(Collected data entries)
################

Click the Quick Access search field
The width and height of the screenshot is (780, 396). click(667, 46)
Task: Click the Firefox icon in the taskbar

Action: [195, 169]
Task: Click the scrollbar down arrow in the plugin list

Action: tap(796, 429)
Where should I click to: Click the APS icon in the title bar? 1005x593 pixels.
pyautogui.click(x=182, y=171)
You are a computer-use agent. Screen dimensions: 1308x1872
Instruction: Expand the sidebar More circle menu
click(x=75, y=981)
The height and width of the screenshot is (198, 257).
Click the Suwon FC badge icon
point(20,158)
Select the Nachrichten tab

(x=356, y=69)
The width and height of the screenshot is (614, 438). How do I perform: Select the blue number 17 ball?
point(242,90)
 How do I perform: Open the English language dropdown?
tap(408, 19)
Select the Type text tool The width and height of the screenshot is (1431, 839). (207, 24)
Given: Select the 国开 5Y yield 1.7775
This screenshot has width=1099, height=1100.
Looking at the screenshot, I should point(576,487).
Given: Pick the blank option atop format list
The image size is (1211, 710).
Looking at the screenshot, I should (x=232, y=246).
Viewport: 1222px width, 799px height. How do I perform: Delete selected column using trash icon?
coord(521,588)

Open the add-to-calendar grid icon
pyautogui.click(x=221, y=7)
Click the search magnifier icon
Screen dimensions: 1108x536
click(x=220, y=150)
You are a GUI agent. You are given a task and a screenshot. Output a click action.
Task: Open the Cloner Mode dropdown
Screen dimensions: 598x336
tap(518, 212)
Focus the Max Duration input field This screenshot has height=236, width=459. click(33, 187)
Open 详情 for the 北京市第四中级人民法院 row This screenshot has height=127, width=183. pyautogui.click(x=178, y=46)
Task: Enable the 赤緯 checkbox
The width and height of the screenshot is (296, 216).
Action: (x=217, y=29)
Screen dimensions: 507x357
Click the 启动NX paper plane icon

################

*Exercise brief:* Begin with the line that contains "Viewport: 1222px width, 799px" and quote each line after it exactly, stopping after the last line of the data.

*Task answer:*
Viewport: 1222px width, 799px height. How do I perform: Delete selected column using trash icon?
coord(521,588)

Open the add-to-calendar grid icon
pyautogui.click(x=221, y=7)
Click the search magnifier icon
Screen dimensions: 1108x536
click(x=220, y=150)
You are a GUI agent. You are given a task and a screenshot. Output a click action.
Task: Open the Cloner Mode dropdown
Screen dimensions: 598x336
tap(518, 212)
Focus the Max Duration input field This screenshot has height=236, width=459. click(33, 187)
Open 详情 for the 北京市第四中级人民法院 row This screenshot has height=127, width=183. pyautogui.click(x=178, y=46)
Task: Enable the 赤緯 checkbox
The width and height of the screenshot is (296, 216).
Action: (x=217, y=29)
Screen dimensions: 507x357
Click the 启动NX paper plane icon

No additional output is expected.